Tempo e historicidade em narrativas acadêmicas sobre informação e Ciência da Informação
DOI:
https://doi.org/10.1590/1808-5245.31.146668Palavras-chave:
epistemologia da ciência da informação, historiografia, historicidade, temporalidade, presentismoResumo
Este artigo tem como objetivo compreender as configurações do tempo nas mais diversas narrativas sobre informação e Ciência da Informação, com foco em textos acadêmicos que procuraram compreender os limites e horizontes desses conceitos ao longo da segunda metade do século XX e início do XXI. O percurso metodológico baseou-se na análise do conteúdo de trabalhos produzidos por autores diversificados em perspectivas e bibliograficamente relevantes do campo – como Harold Borko, Alexander Michailov, Jesse Shera, Tefko Saracevic, Rafael Capurro, Michael Buckland, Bernd Frohmann, Birger Hjørland, entre outros –, organizados em três vertentes: produções com abordagem crítica quanto à desvalorização do passado nas concepções teórico-epistemológicas da disciplina; publicações que trataram explicitamente da questão temporal; e textos fundacionais que, embora não mencionassem diretamente o tema da temporalidade, a mobilizavam de forma implícita. A investigação demonstra que, não obstante exista uma dimensão histórica nessas reflexões que buscaram estabelecer a Ciência da Informação como um campo científico autônomo, sua análise aprofundada é frequentemente preterida em função da urgência em compreender a realidade imediata, gerando um presentismo que subordina o passado ao presente.
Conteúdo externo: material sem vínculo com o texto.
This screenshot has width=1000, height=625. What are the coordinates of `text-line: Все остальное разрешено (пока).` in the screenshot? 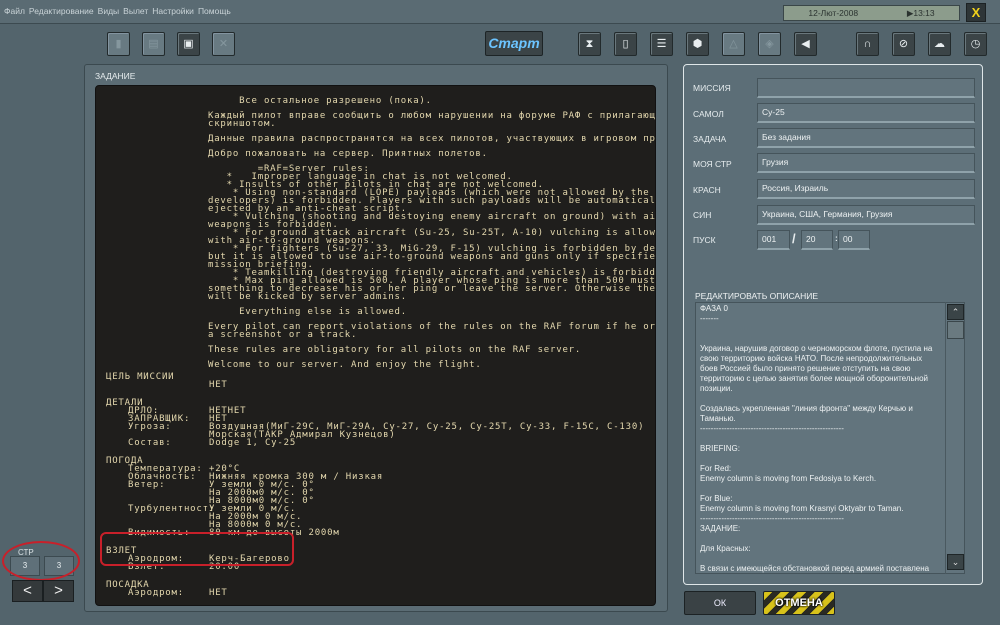 It's located at (320, 101).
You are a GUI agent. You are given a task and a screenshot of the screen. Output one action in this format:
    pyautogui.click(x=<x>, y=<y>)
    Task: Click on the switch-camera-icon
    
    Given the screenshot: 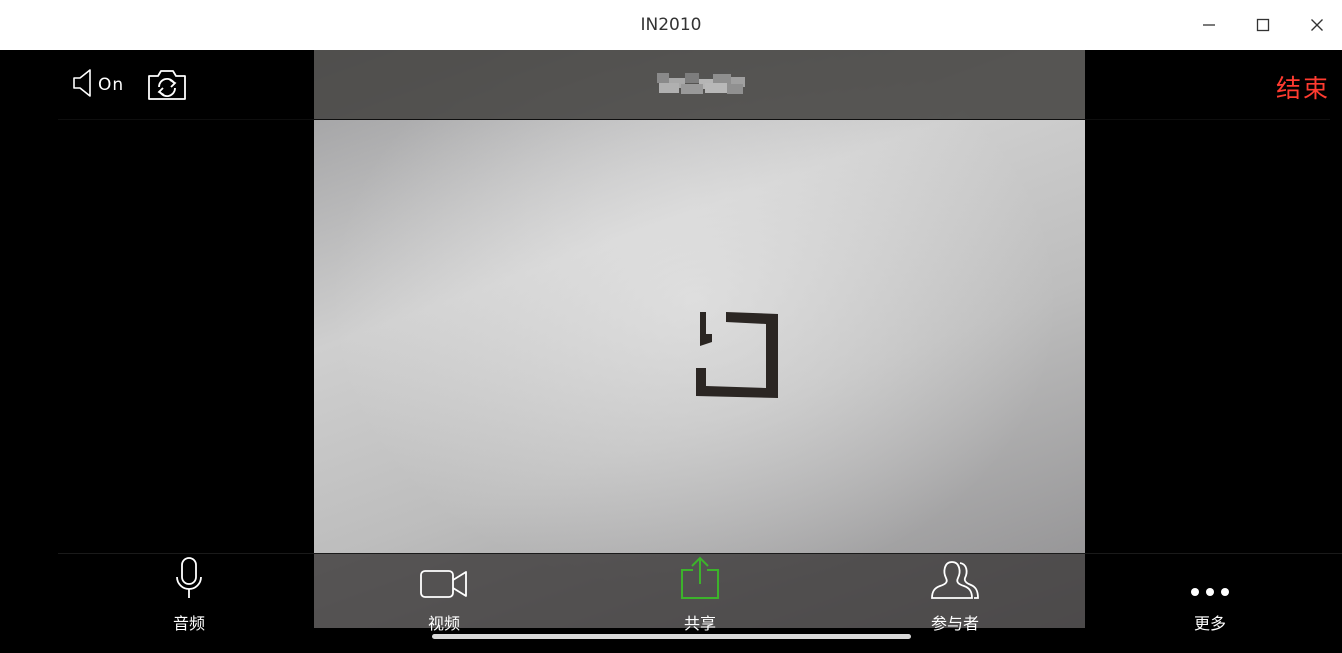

Conclui-se, portanto, que temos uma tradição de reflexões teóricas que incorporam em suas narrativas uma teoria do progresso pouco reflexiva, postergando para um futuro ideal as respostas a questões teórico-epistemológicas colocadas como fundamentais. Propõe-se, assim, a incorporação de outras perspectivas de tempo nas produções acadêmicas da área, com menor ansiedade diante de supostas transformações radicais, maior comprometimento presente com a construção da disciplina, além de uma consciência autocrítica sobre nosso espaço de experiência, que necessariamente comporta múltiplas camadas temporais.